Set down the final part of the listing, which starts at the line containing "Sort question 15 options by 选项 arrows" and runs to the last line, exactly and completely.

:::::

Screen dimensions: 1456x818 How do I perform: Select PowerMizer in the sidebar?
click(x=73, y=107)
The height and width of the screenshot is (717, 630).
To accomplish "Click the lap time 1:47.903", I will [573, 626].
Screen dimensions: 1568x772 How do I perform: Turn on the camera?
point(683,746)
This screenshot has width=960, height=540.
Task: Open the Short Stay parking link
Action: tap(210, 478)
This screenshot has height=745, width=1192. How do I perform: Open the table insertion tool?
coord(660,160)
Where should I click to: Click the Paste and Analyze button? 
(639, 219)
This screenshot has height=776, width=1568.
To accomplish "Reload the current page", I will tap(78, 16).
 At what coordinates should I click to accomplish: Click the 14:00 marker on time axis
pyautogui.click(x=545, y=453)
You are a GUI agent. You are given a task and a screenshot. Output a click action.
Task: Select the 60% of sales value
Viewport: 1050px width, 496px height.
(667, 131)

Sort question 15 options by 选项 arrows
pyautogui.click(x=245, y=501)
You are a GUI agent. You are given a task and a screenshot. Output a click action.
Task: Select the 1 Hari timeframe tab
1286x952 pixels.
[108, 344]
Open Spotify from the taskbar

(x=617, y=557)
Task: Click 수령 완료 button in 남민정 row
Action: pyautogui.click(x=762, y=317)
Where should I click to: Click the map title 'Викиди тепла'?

:::::

— RESULT OF THE TASK —
Sort question 15 options by 选项 arrows
pyautogui.click(x=245, y=501)
You are a GUI agent. You are given a task and a screenshot. Output a click action.
Task: Select the 1 Hari timeframe tab
1286x952 pixels.
[108, 344]
Open Spotify from the taskbar

(x=617, y=557)
Task: Click 수령 완료 button in 남민정 row
Action: pyautogui.click(x=762, y=317)
Where should I click to: Click the map title 'Викиди тепла'?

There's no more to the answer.